The difficulty proved to be the game’s most discussed characteristic, and the way it came about was not straightforwardly intentional. Players had complained in the aftermath of UFO Defence that the game was too easy, which MicroProse took as an instruction to raise the challenge in the sequel. What MicroProse did not know when they received that feedback was that UFO Defence had shipped with a bug that caused the game to silently revert to Beginner difficulty mode during play. The complaints of ease were complaints about a defective product, not about the underlying design. Terror from the Deep was calibrated against a difficulty level that had never been what players experienced. The consequence was a sequel that pushed beyond what the engine and the core design could comfortably support, with enemy health values, particularly on the Lobsterman, requiring levels of ammunition expenditure that the resupply economy made difficult to sustain, and mission maps, especially the large vessel assault missions, extended to lengths that Jake Solomon, who would later lead the 2012 XCOM reboot, described as four times longer than any human could realistically make. Julian Gollop himself criticised MicroProse for making the difficulty too tough and the levels too big, long, and tedious.
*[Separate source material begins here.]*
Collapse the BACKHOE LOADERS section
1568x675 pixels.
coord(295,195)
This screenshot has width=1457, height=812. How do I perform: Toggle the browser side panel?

The two-part missions, which required players to fight through sequential tactical maps without the ability to resupply between them, were the mechanic that crystallised these tensions most sharply. Running short of ammunition or losing experienced soldiers in the first half of a paired mission carried consequences directly into the second, with no opportunity to compensate. The structure was not inherently flawed as a concept, but combined with the other difficulty factors it produced situations where failure felt less like the consequence of poor decision-making and more like an attrition of resources that no reasonable planning could have prevented.
Reception was strong regardless. The average review rating across approximately fifty magazine reviews at the time of release fell between four and five stars. PC Gamer called it a great sequel and a superb game in its own right. GameSpot summarised the prevailing critical position concisely: it was exactly the same game as UFO Defence, only much more difficult. The fan-developed OpenXCOM project, which began as a modernised implementation of UFO Defence, extended its scope to include Terror from the Deep support, correcting bugs and improving the AI in ways the original release had not managed. The game’s Steam user reviews currently sit at 92 percent positive. Thirty years on, it remains the entry in the series that players are most likely to describe as unfinished business.